= Problem statement =
Transcribe the data that follows precisely, omitting nothing.

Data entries
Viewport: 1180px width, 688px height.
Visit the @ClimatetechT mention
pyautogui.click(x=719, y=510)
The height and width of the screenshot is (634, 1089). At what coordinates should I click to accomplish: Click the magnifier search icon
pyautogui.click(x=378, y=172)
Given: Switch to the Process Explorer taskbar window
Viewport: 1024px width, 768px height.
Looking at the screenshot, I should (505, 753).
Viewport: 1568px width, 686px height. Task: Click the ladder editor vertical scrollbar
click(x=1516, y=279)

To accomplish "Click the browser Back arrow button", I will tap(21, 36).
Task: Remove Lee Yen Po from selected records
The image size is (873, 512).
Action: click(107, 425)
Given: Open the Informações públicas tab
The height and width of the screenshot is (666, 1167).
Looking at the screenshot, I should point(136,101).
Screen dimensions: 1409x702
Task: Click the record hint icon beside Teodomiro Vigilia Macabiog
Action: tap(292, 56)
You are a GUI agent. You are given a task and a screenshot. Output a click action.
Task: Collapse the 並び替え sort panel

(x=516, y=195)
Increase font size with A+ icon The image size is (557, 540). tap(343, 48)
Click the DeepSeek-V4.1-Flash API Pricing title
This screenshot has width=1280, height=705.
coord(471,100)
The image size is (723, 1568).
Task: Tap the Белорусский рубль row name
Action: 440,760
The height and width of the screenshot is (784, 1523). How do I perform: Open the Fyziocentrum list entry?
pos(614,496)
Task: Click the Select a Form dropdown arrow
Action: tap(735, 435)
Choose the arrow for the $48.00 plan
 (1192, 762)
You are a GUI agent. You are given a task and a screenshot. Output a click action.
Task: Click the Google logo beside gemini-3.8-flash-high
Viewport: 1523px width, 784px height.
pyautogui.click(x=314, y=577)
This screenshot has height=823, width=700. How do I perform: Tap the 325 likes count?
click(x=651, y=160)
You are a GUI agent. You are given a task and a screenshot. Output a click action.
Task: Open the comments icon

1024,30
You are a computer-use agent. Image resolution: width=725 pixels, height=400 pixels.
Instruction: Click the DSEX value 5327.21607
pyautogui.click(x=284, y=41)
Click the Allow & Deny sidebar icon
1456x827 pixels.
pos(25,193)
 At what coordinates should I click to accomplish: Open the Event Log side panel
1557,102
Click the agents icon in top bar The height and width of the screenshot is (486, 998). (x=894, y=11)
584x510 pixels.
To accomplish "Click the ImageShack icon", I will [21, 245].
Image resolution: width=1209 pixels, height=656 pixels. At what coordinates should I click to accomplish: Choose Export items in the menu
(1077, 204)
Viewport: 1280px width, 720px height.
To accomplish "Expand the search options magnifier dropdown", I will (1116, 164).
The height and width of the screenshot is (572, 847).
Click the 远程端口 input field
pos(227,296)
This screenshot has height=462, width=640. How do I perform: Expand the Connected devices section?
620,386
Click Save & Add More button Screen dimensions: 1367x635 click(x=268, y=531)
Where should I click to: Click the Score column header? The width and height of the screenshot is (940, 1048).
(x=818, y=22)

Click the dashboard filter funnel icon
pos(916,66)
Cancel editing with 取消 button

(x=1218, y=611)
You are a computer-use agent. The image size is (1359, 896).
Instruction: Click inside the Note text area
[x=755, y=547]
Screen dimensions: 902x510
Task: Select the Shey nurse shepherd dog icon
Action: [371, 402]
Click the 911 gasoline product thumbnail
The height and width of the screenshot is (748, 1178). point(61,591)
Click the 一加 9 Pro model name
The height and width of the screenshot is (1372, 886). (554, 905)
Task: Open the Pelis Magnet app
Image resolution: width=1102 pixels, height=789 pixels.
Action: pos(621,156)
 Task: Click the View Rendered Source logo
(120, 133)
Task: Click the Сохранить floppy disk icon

= Written response =
Viewport: 1180px width, 688px height.
Visit the @ClimatetechT mention
pyautogui.click(x=719, y=510)
The height and width of the screenshot is (634, 1089). At what coordinates should I click to accomplish: Click the magnifier search icon
pyautogui.click(x=378, y=172)
Given: Switch to the Process Explorer taskbar window
Viewport: 1024px width, 768px height.
Looking at the screenshot, I should (505, 753).
Viewport: 1568px width, 686px height. Task: Click the ladder editor vertical scrollbar
click(x=1516, y=279)

To accomplish "Click the browser Back arrow button", I will tap(21, 36).
Task: Remove Lee Yen Po from selected records
The image size is (873, 512).
Action: click(107, 425)
Given: Open the Informações públicas tab
The height and width of the screenshot is (666, 1167).
Looking at the screenshot, I should point(136,101).
Screen dimensions: 1409x702
Task: Click the record hint icon beside Teodomiro Vigilia Macabiog
Action: tap(292, 56)
You are a GUI agent. You are given a task and a screenshot. Output a click action.
Task: Collapse the 並び替え sort panel

(x=516, y=195)
Increase font size with A+ icon The image size is (557, 540). tap(343, 48)
Click the DeepSeek-V4.1-Flash API Pricing title
This screenshot has width=1280, height=705.
coord(471,100)
The image size is (723, 1568).
Task: Tap the Белорусский рубль row name
Action: 440,760
The height and width of the screenshot is (784, 1523). How do I perform: Open the Fyziocentrum list entry?
pos(614,496)
Task: Click the Select a Form dropdown arrow
Action: tap(735, 435)
Choose the arrow for the $48.00 plan
 (1192, 762)
You are a GUI agent. You are given a task and a screenshot. Output a click action.
Task: Click the Google logo beside gemini-3.8-flash-high
Viewport: 1523px width, 784px height.
pyautogui.click(x=314, y=577)
This screenshot has height=823, width=700. How do I perform: Tap the 325 likes count?
click(x=651, y=160)
You are a GUI agent. You are given a task and a screenshot. Output a click action.
Task: Open the comments icon

1024,30
You are a computer-use agent. Image resolution: width=725 pixels, height=400 pixels.
Instruction: Click the DSEX value 5327.21607
pyautogui.click(x=284, y=41)
Click the Allow & Deny sidebar icon
1456x827 pixels.
pos(25,193)
 At what coordinates should I click to accomplish: Open the Event Log side panel
1557,102
Click the agents icon in top bar The height and width of the screenshot is (486, 998). (x=894, y=11)
584x510 pixels.
To accomplish "Click the ImageShack icon", I will [21, 245].
Image resolution: width=1209 pixels, height=656 pixels. At what coordinates should I click to accomplish: Choose Export items in the menu
(1077, 204)
Viewport: 1280px width, 720px height.
To accomplish "Expand the search options magnifier dropdown", I will (1116, 164).
The height and width of the screenshot is (572, 847).
Click the 远程端口 input field
pos(227,296)
This screenshot has height=462, width=640. How do I perform: Expand the Connected devices section?
620,386
Click Save & Add More button Screen dimensions: 1367x635 click(x=268, y=531)
Where should I click to: Click the Score column header? The width and height of the screenshot is (940, 1048).
(x=818, y=22)

Click the dashboard filter funnel icon
pos(916,66)
Cancel editing with 取消 button

(x=1218, y=611)
You are a computer-use agent. The image size is (1359, 896).
Instruction: Click inside the Note text area
[x=755, y=547]
Screen dimensions: 902x510
Task: Select the Shey nurse shepherd dog icon
Action: [371, 402]
Click the 911 gasoline product thumbnail
The height and width of the screenshot is (748, 1178). point(61,591)
Click the 一加 9 Pro model name
The height and width of the screenshot is (1372, 886). (554, 905)
Task: Open the Pelis Magnet app
Image resolution: width=1102 pixels, height=789 pixels.
Action: pos(621,156)
 Task: Click the View Rendered Source logo
(120, 133)
Task: Click the Сохранить floppy disk icon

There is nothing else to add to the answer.